I haven’t been interested in anything Star Trek in years. I mean, we’re kinda Voyager here. Yes I’ve heard great things about Discovery, I can appreciate the ideas behind Strange New Worlds retro-forward work. It’s just that I’m tired of Star Trek despite the fact that like many a geek, it was formative in my life.

But now Trek seems over-saturated and overdone. I mean it’s not Star Wars level and definitely not Marvel, but you know, haven’t we kind have done all of this? Do we have to keep rehashing things? What the hell is up with the various Spock plots and time travel? Can’t we, I dunno, move on for awhile?

So you’d think I’d be incredibility indifferent to the animated Trek dramedy, Lower Decks. I mean I even tried to get into it twice, and though I appreciated it, the show just didn’t do it for me. Well, didn’t do anything until a friend got into it, and I gave it one more spin.

Then I was hooked. On a Star Trek show.

If you’re not familiar with Lower Decks – and maybe you are, it’s fine – it’s an animated half hour show set in “recent” Star Trek continuity, the 24th century of the imagined future. The show doesn’t involve glamorous front-line flagships, but the Cerritos, a class of starship used for support, transport, “second contact” and less spectacular activities. The story also focuses on four friends who are “Lower Deckers,” relatively new spacefarers of low rank stuck with uninteresting and menial tasks, even if those drag them into adventures.

It’s Star Trek from the bottom up, but it doesn’t stop there.

The show is steeped in Trek lore, sometimes carrying concepts and even entire past episodes to their logical-if-ridiculous conclusions. People are used to strange energies evolving others into insane gods or temporarily switching bodies. First contact with aliens has to be followed up by someone doing the real work of shuffling around annoying diplomats and hooking planets up to communications network.
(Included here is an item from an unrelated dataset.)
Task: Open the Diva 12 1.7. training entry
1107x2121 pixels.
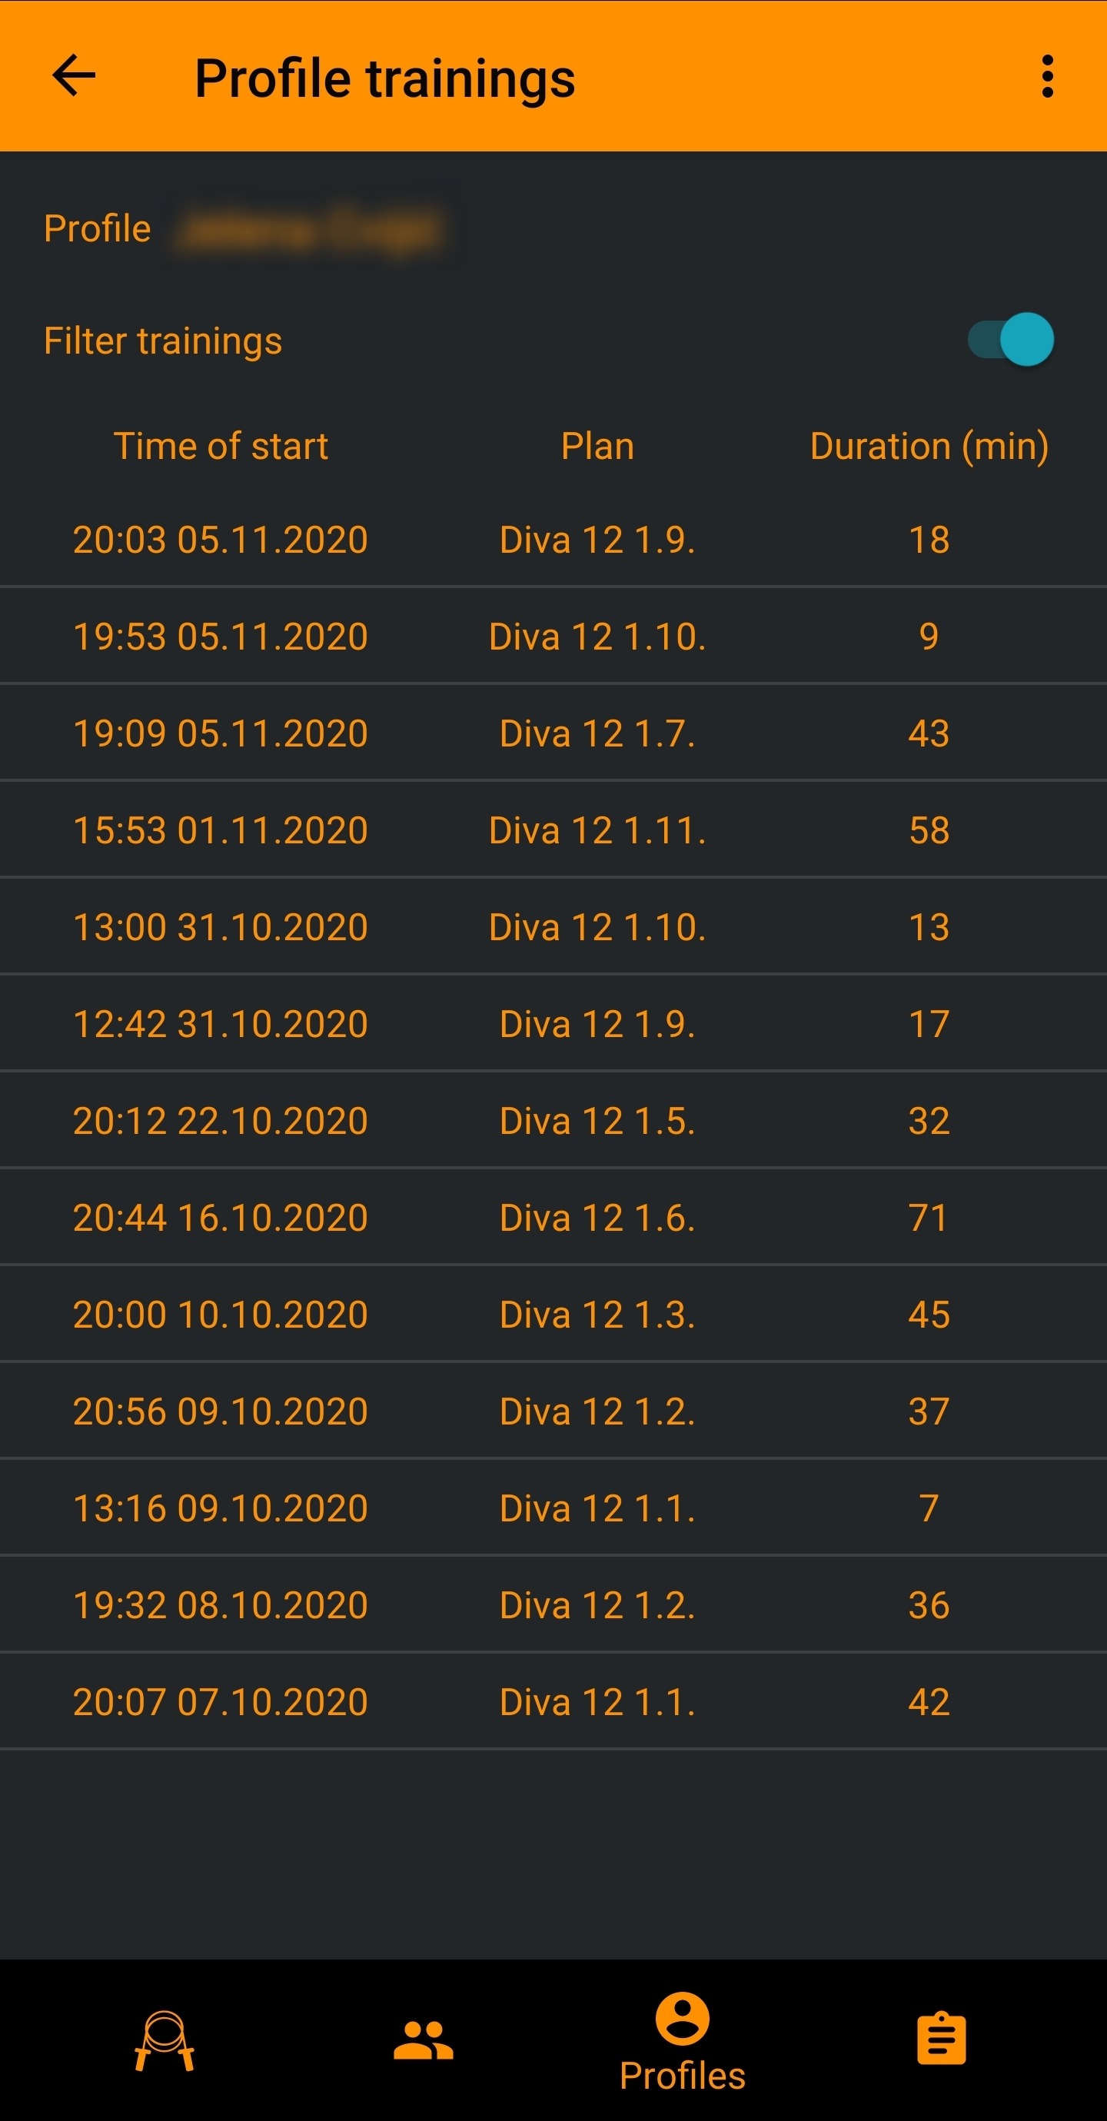Action: (554, 733)
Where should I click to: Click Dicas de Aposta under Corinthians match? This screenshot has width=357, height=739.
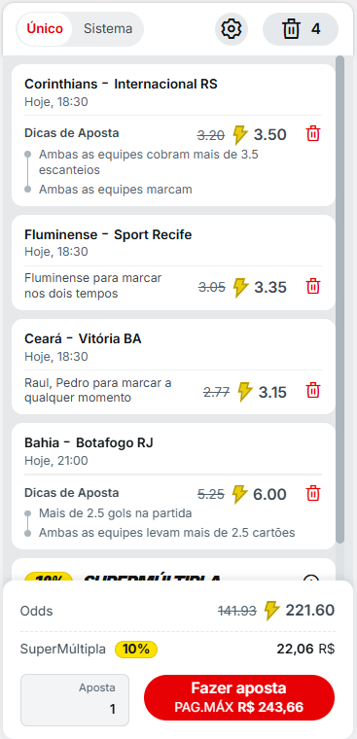72,133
For that matter, what do you do with all those monomaniacal computers endlessly plaguing alien civilizations – oh and has anyone checked up on those societies lately?

It’s every Trek trope and plenty of obscure lore falling on capable-if-neurotic shoulders of the Lower Deckers and the Cerritos crew. In many ways it’s akin to the Venture Brothers, which seemed to be a parody of cartoons, but was more of a heartfelt homage. Lower Decks just operates with a more defined property, the entire Star Trek janky extended universe.

It’s probably the most Star Trek of any Star Trek if you get my drift. I enjoy it because it’s not just another Star Trek show but an extrapolation by some talented writers.. The decades of continuity sort of roll downhill to the back-of-the-line Cerritos and the Lower Deckers.

It’s a kind of capstone for Star Trek, summing so much if it up in a way both funny and sometimes touching.

However, when it is done, I also can’t see Star Trek interesting me again. Lower Decks really does feel like a capstone, that there’s nothing more to do beyond this. Maybe that’s why the fact there’s even a Lower Decks RPG resonated with me – it feels like Trek has been done so often it’s best in everyone’s hands.

Thus I approach Lower Decks with a kind of bitersweet sadness. I’ve got the same Trek rush I got with TOS and Net Gen – but also it’s the end of that as well. I also know people will try to keep Trek going as its an institution – I just won’t be interested.

But I’m glad to have Lower Decks as a way to rediscover and close out a love of Star Trek.